The international community, especially the United States, must change the pattern in recent years of withholding money from the Haitian government itself while relying primarily on nongovernmental agencies to do relief and development work. The pattern, she said, “ends up weakening Haiti’s infrastructure instead of reinforcing it.” She said the Haitian government “needs to be partnered with -- not dismissed -- if we expect to see real development.”
She, too, sees the importance of concentrating new development in rural Haiti. “The reinforcement of outlying provinces creates conditions for Haitians to stay in their towns, keeps families intact, generates food for the nation to be self-sufficient instead of reliant on imports, and takes away the need for the majority to flee to the overcrowded capital in hopes of finding work at an American factory where the pay is not a living wage.”

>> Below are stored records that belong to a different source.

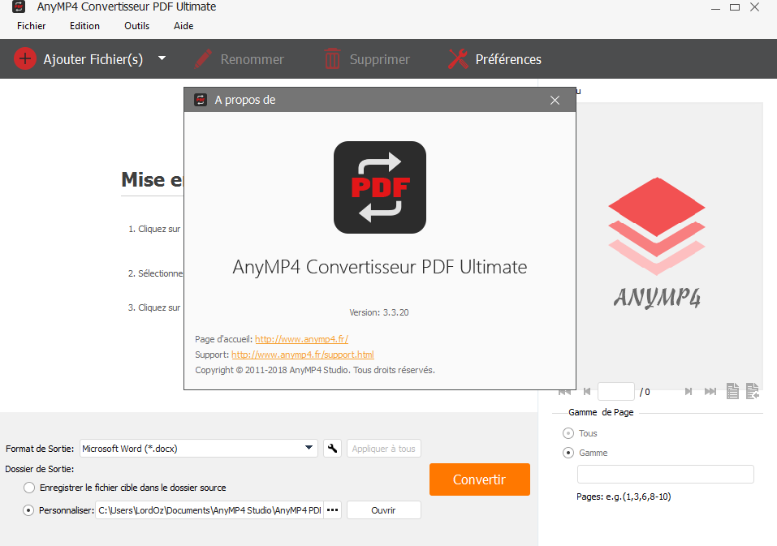Open the Outils menu
777x546 pixels.
click(136, 25)
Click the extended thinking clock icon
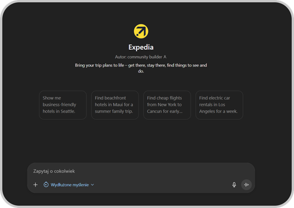The image size is (294, 208). coord(46,185)
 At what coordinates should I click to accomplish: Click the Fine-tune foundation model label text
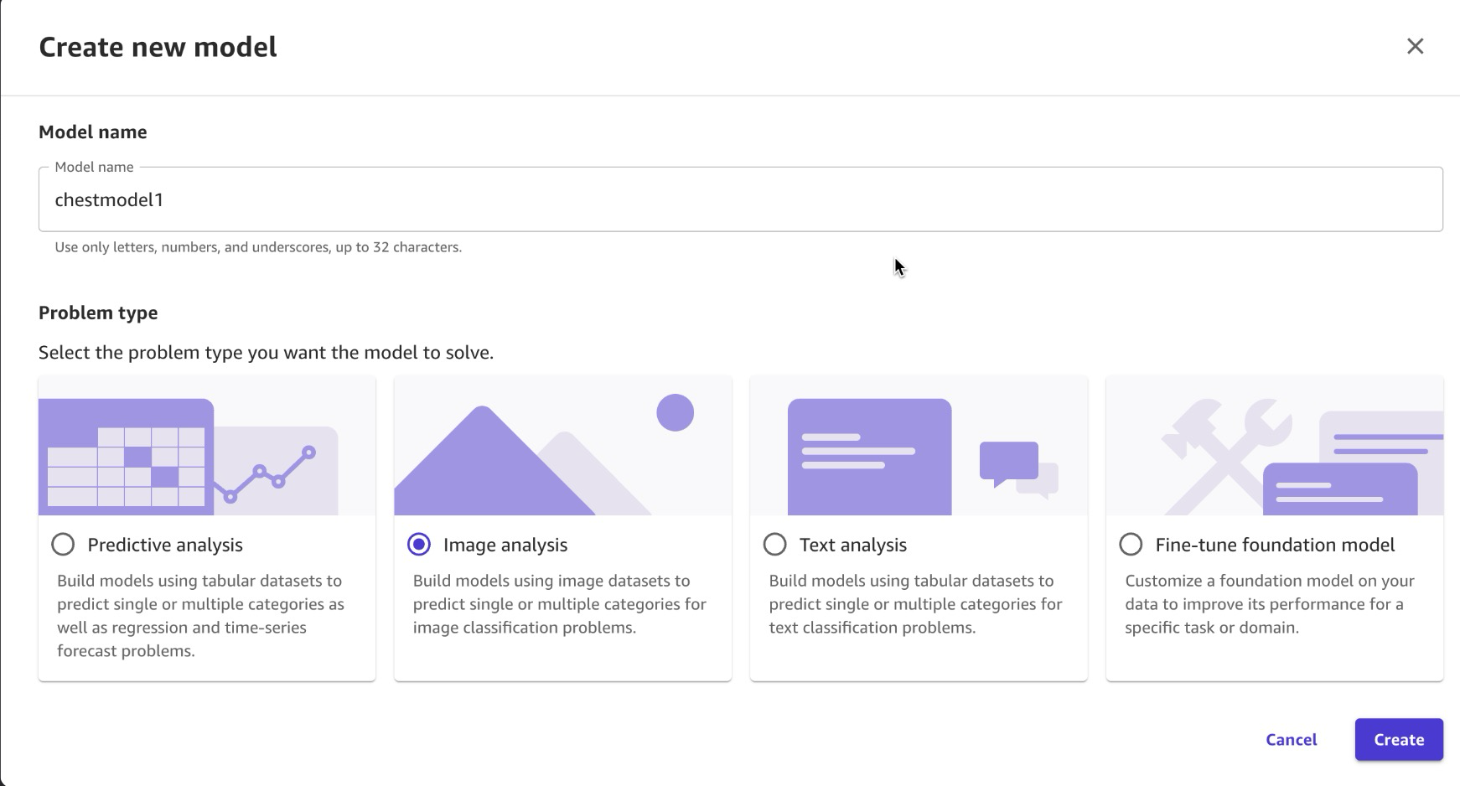tap(1274, 545)
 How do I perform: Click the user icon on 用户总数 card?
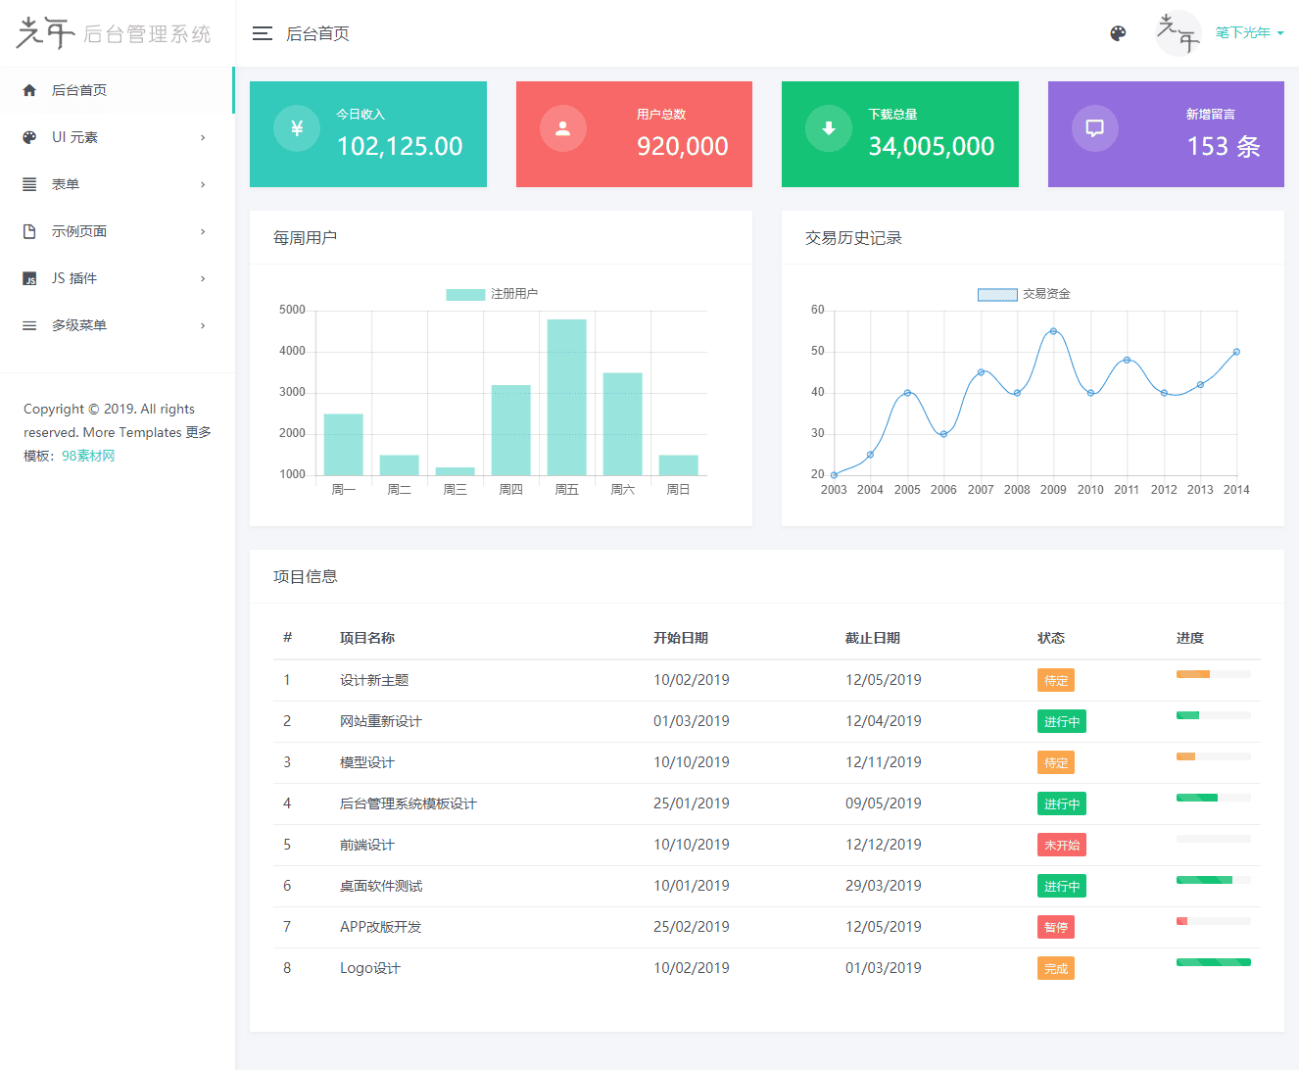click(x=562, y=127)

Karshan disagrees with the secretary of state as well as former President Bill Clinton, in what Karshan describes as their “support of building more industrial parks for U.S. factories and incentives in Haiti’s capital.”

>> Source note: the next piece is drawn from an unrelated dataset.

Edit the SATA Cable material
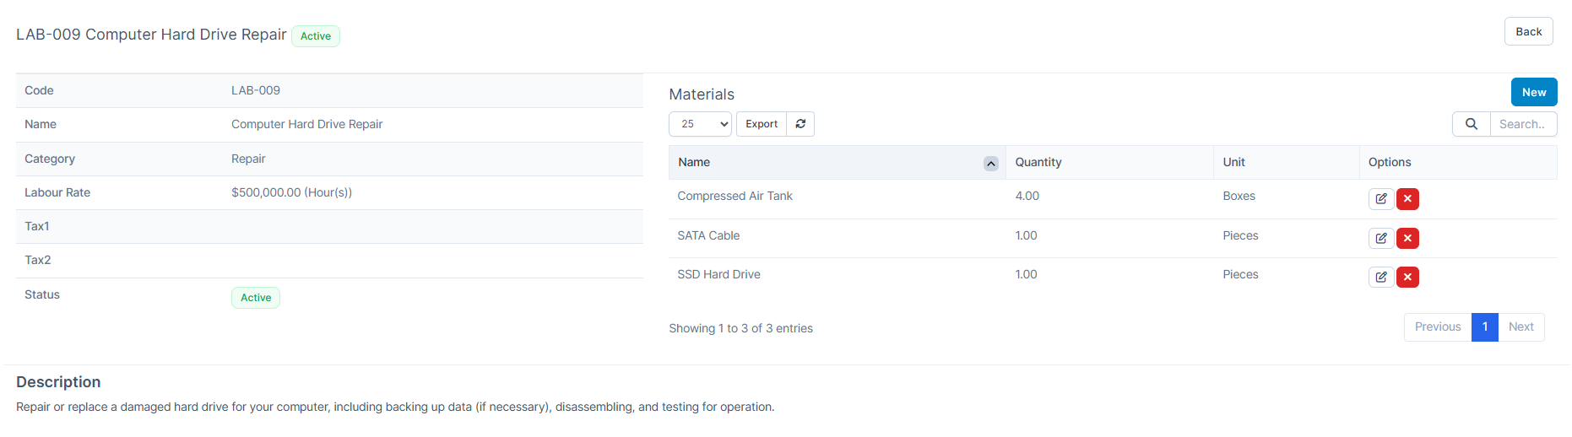This screenshot has width=1572, height=437. coord(1380,238)
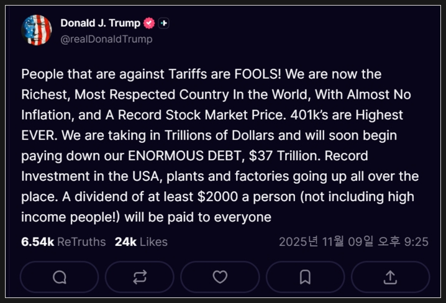Bookmark this post

pyautogui.click(x=305, y=277)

The former president was organizing a massive international redevelopment effort prior to the quake through his own Global Initiative and as U.N. special envoy to Haiti.
Such an approach “will only perpetuate the conditions that have contributed to the depth of the current disaster,” said Karshan, who is coordinator of Health Through Walls, a health program in Haiti’s national prison, which was damaged in the quake. More than 4,000 prisoners there escaped.

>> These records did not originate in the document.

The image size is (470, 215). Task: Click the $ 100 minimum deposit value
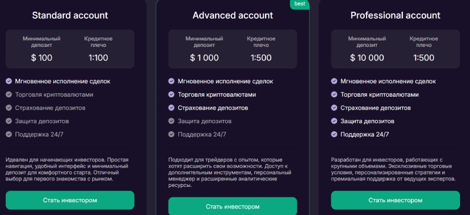[x=42, y=58]
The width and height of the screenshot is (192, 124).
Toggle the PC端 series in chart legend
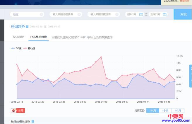[x=16, y=48]
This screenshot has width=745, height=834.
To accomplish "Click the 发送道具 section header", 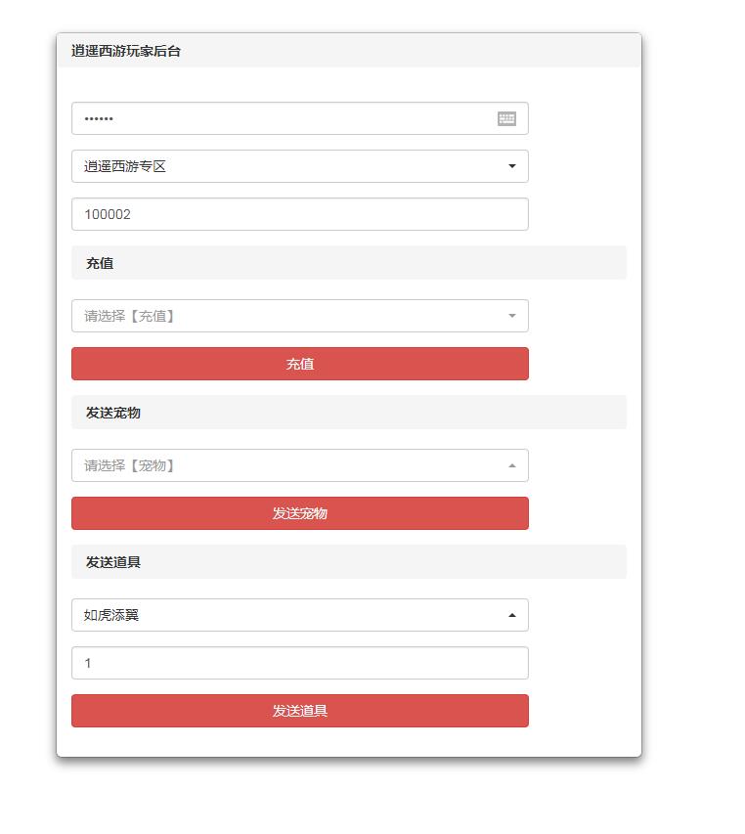I will (113, 562).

Karshan, who left Haiti just a few days before the quake for a short visit to New York, said, “Haiti is an agrarian country and that is what needs to be enhanced and financed.”
John Kozyn of Arlington, Va., a former consultant to Haiti’s minister of foreign affairs and to the Haitian embassy in the United States, also hopes that future development will take into account the ideas of Haitians.
He and his wife, Christina, have long been involved in Haiti through their parish, Our Lady Queen of Peace in Arlington, which has a sister parish in Haiti. He said he noticed in his work that often Haitians resent attempts to impose certain kinds of development on them. The parish, he said, supports “a lot of development projects, they’re designed by the beneficiaries of it. It’s more a bottom-up rather than top-down development.”
Whatever happens in the long term, immediate needs may dominate for the near term, and Catholic Relief Services, which has served in Haiti for more than 50 years, is at the forefront of efforts to bring relief. John Rivera, director of communications for CRS in Baltimore, said the organization was overseeing two large food distribution programs. One is occurring at a golf course that has been turned into a tent city for tens of thousands of homeless Haitians. The second uses a network of 50 parishes throughout Port-au-Prince where there are still facilities for registering people for food packages. In all, the agency believes it will end up feeding around 150,000 under two types of programs. One program, provided for families who have means to cook, consists of grain in sacks that can be mixed with vegetable oil that is provided and that is enhanced with nutrients so that it is considered a kind of nutritional supplement. The supplies can last a family of four or five about two weeks.
A second program consists of packages of ready-to-eat food such as peanut butter, granola bars, sardines and juice, food high in calories and protein, and will feed a family of five for two days. Such packages, assembled by CRS workers in the Dominican Republic and delivered to Port-au-Prince, were used especially in the immediate aftermath of the quake, Rivera said.